Reproduza, do texto sobre as leis municipais e o plástico de uso único, o trecho que vai de "As leis municipais" até "e gerando desemprego.", inclusive.

=== Documento de origem ===
*-*-*

As leis municipais e o plástico de uso único
A “inquisição contra o plástico de uso único” parece não ter fim, sendo que as investidas parecem que saíram do prisma do uso consciente de um produto fruto de anos de investimento em tecnologia em material inerte, com alto teor de reciclabilidade e/ou passível de recuperação energética, para o prisma político eleitoreiro.
A velocidade da
propagação de notícias falsas relacionadas com o “meio ambiente” e o suposto
vilanismo do plástico chega ao ponto de influenciar os legisladores que, na
maioria das vezes, desavisados, iludidos e induzidos ao erro, produzem normas
inconstitucionais inviabilizando setores inteiros e gerando desemprego.
Outra norma em
discussão no Judiciário (STF) é uma lei municipal da cidade de Marília,
interior de São Paulo, vale dizer, a Lei Municipal nº 7.282/2011, que
estabelece, no âmbito do Município de Marília/SP, a obrigatoriedade de
utilização, pelos estabelecimentos daquela localidade, de embalagens plásticas
(sacolas e sacos de lixo) confeccionadas em material biodegradável ou
reciclado, bem como estabelece os requisitos para que tais embalagens sejam
consideradas compatíveis com o padrão estabelecido pela norma, como também que
a participação do Poder Executivo na política fica restrita à fiscalização do
cumprimento e aplicação das penalidades, de acordo com o contido nos seus respetivos
artigos.
Referida norma afeta
diretamente as empresas que fabricam máquinas para esse tipo de produto, pois
ao proibir a utilização dos denominados “plásticos de uso único”, na prática
está inviabilizando a fabricação desses produtos e, por consequência lógica, a
indústria brasileira de máquinas desses setores (plásticos). Neste contexto a
ABIMAQ apresentou manifestação no processo e que está no STF (RE Nº
732.686-SP), em sede de repercussão geral, cujo tema é o de nº 970, e visa a
análise das inconstitucionalidades formal e material da lei municipal que
dispõe sobre o meio ambiente.

*-*-*

=== Conteúdo da listagem ===
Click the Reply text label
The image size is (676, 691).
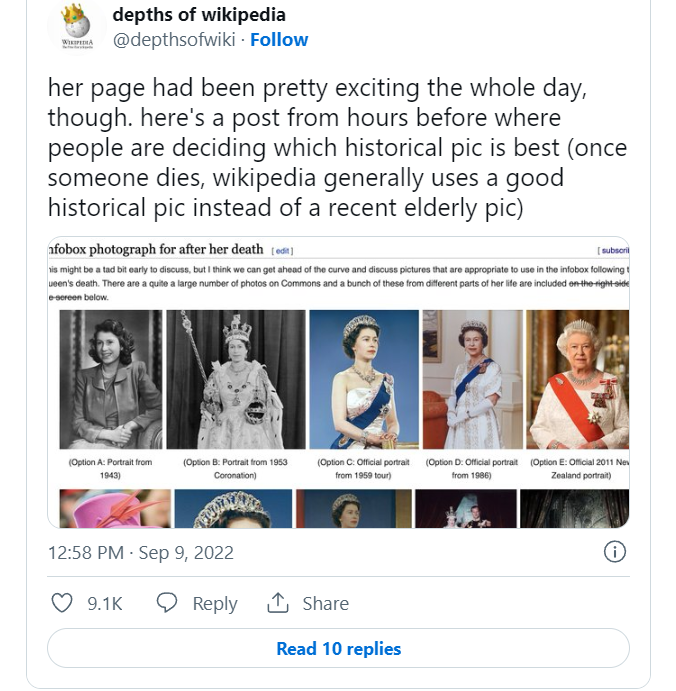(x=215, y=603)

*-*-*

=== Resposta do exercício ===
As leis municipais e o plástico de uso único
A “inquisição contra o plástico de uso único” parece não ter fim, sendo que as investidas parecem que saíram do prisma do uso consciente de um produto fruto de anos de investimento em tecnologia em material inerte, com alto teor de reciclabilidade e/ou passível de recuperação energética, para o prisma político eleitoreiro.
A velocidade da
propagação de notícias falsas relacionadas com o “meio ambiente” e o suposto
vilanismo do plástico chega ao ponto de influenciar os legisladores que, na
maioria das vezes, desavisados, iludidos e induzidos ao erro, produzem normas
inconstitucionais inviabilizando setores inteiros e gerando desemprego.